Stored data:
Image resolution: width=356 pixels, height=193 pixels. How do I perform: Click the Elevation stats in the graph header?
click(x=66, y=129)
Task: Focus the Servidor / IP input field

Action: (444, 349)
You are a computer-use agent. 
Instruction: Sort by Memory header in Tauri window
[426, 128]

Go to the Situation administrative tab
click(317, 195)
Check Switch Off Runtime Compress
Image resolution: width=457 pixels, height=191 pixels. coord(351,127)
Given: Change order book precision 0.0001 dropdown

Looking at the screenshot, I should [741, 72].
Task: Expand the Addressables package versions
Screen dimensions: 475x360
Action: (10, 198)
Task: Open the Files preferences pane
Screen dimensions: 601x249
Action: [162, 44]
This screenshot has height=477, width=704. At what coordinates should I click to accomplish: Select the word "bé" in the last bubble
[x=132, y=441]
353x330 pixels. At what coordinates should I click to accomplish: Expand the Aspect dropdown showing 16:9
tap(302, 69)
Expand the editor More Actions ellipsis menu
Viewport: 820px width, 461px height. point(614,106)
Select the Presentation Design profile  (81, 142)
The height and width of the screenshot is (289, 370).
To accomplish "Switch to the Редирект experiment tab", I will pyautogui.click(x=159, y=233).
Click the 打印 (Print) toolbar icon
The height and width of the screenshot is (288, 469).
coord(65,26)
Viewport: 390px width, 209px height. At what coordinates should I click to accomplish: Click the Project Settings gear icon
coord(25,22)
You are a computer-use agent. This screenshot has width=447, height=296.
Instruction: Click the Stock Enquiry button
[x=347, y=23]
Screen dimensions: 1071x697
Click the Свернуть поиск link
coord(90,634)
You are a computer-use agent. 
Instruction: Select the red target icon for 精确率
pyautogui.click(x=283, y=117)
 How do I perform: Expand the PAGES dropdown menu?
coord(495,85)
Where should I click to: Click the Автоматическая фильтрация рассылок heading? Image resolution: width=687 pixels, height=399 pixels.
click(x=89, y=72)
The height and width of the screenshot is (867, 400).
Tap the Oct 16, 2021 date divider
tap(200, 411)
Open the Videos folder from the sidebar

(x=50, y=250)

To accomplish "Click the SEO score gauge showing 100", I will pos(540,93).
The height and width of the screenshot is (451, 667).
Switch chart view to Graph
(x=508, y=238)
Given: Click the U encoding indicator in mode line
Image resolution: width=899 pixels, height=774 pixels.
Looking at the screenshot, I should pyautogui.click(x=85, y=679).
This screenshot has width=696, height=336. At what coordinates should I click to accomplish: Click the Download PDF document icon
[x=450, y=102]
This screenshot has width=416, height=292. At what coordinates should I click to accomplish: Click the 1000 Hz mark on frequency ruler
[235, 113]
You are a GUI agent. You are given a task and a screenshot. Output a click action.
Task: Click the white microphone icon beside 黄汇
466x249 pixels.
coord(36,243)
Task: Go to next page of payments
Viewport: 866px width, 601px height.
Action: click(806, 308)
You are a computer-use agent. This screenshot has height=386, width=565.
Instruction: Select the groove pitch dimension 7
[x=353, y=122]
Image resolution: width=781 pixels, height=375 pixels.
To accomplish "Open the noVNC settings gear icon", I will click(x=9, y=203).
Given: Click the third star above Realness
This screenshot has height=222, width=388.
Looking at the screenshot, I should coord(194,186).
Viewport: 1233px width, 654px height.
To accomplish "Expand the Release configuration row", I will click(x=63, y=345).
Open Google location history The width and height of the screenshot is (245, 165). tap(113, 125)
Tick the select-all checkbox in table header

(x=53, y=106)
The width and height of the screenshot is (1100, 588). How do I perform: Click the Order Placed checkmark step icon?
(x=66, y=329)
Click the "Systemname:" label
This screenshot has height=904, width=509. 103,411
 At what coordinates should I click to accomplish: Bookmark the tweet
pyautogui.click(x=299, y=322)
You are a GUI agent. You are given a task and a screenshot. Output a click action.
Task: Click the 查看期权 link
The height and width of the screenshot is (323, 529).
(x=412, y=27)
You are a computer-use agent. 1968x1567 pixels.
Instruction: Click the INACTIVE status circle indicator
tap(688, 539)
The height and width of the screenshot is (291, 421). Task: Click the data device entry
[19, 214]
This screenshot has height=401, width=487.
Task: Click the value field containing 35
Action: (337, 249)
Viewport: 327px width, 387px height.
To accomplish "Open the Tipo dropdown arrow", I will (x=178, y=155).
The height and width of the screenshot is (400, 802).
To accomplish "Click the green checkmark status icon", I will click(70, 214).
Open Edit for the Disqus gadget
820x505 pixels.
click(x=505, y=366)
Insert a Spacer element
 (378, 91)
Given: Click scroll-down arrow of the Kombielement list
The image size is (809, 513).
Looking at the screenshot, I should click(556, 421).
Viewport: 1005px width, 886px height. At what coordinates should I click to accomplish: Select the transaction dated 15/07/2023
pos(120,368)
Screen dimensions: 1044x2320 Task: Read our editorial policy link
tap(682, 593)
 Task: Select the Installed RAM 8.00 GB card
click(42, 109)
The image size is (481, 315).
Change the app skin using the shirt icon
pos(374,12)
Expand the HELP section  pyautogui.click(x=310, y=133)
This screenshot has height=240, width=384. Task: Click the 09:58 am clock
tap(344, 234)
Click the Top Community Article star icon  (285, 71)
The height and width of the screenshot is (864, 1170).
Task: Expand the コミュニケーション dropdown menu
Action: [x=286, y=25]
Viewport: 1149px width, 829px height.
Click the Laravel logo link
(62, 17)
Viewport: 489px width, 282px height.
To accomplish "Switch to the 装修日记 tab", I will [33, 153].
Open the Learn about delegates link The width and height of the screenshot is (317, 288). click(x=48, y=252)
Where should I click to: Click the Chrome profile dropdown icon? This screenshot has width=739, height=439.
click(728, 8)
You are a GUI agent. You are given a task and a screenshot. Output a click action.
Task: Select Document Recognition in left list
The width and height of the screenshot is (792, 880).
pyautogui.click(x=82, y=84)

**Task instructions:** Of all the entries above, output exactly the lines between the one holding "Expand the editor More Actions ellipsis menu" and the one holding "The height and width of the screenshot is (289, 370).", inclusive.

**Solution to the exercise:**
Expand the editor More Actions ellipsis menu
Viewport: 820px width, 461px height. point(614,106)
Select the Presentation Design profile  (81, 142)
The height and width of the screenshot is (289, 370).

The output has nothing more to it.